A nurse is reinforcing teaching with a client who is scheduled for an exercise stress test. Which of the following instructions should the nurse include?
- A. Eat a large meal before the test.
- B. Wear comfortable shoes.
- C. Take a sedative before the test.
- D. Avoid drinking water during the test.
Correct Answer: B
Rationale: Wearing comfortable shoes ensures safety and ease during the physical activity required for an exercise stress test.
A nurse overhears two assistive personnel discussing a client's medical history in the hallway. Which of the following actions should the nurse take first?
- A. Report the incident to the charge nurse.
- B. Tell the staff members to stop their discussion.
- C. Participate in an in-service about client confidentiality.
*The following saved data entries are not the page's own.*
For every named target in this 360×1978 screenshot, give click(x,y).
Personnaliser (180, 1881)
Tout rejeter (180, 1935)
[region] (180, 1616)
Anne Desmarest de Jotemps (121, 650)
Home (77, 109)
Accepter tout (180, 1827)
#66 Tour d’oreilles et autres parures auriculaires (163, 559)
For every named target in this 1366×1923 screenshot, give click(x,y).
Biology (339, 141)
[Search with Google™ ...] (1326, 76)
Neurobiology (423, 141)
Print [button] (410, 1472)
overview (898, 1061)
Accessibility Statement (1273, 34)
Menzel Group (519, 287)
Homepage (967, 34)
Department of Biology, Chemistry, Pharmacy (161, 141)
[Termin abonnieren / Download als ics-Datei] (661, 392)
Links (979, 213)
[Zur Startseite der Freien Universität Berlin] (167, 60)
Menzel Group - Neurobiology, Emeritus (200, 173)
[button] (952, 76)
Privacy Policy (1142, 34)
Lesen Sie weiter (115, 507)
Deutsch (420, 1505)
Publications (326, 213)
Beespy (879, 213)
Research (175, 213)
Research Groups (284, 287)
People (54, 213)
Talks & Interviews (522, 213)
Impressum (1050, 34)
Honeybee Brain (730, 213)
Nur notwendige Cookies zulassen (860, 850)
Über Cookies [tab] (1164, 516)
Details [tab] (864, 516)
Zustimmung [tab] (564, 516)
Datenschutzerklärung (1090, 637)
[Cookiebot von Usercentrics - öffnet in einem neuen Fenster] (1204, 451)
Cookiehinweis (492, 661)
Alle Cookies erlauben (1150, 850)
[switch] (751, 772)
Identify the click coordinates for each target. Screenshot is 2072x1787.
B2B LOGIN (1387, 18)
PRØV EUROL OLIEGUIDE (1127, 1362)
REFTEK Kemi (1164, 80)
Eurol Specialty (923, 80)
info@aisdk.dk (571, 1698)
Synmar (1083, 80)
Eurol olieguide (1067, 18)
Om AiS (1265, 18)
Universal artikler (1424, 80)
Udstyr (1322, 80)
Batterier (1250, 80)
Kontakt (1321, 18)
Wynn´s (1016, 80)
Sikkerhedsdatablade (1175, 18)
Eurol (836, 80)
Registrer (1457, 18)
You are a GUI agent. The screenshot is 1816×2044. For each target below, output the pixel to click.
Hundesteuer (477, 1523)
- D. Speak to the staff members in private about client confidentiality.
Correct Answer: B
Rationale: Telling the staff members to stop their discussion is correct. The nurse should immediately address the situation by asking the APs to stop discussing the client's medical history in the hallway to protect client confidentiality. This is the most immediate and effective action in ensuring the client's privacy is respected.
A nurse is monitoring a client who is receiving a blood transfusion. The nurse identifies that the client has urticaria and is wheezing. Which of the following types of transfusion reactions should the nurse suspect?
- A. Anaphylactic
- B. Acute hemolytic
- C. Febrile
- D. Circulatory overload
Correct Answer: A
Rationale: An anaphylactic reaction is correct. Symptoms such as urticaria (hives) and wheezing indicate a severe allergic reaction, which can progress to anaphylaxis. This reaction is caused by a hypersensitivity to plasma proteins in the transfused blood and requires immediate intervention, including stopping the transfusion and administering epinephrine.
A nurse is preparing to administer ibuprofen solution 60 mg orally to a 7-month-old infant who is febrile. Available is ibuprofen 50 mg/1.25 mL. How many should the nurse administer? (Round the answer to the nearest tenth. Use a leading zero if it applies. Do not use a trailing zero.)
- A. 1.0 mL
- B. 1.2 mL
- C. 1.5 mL
- D. 2.0 mL
Correct Answer: C
Rationale: The correct dose is 1.5 mL. To calculate: (60 mg / 50 mg) * 1.25 mL = 1.5 mL. This ensures the infant receives the prescribed 60 mg of ibuprofen.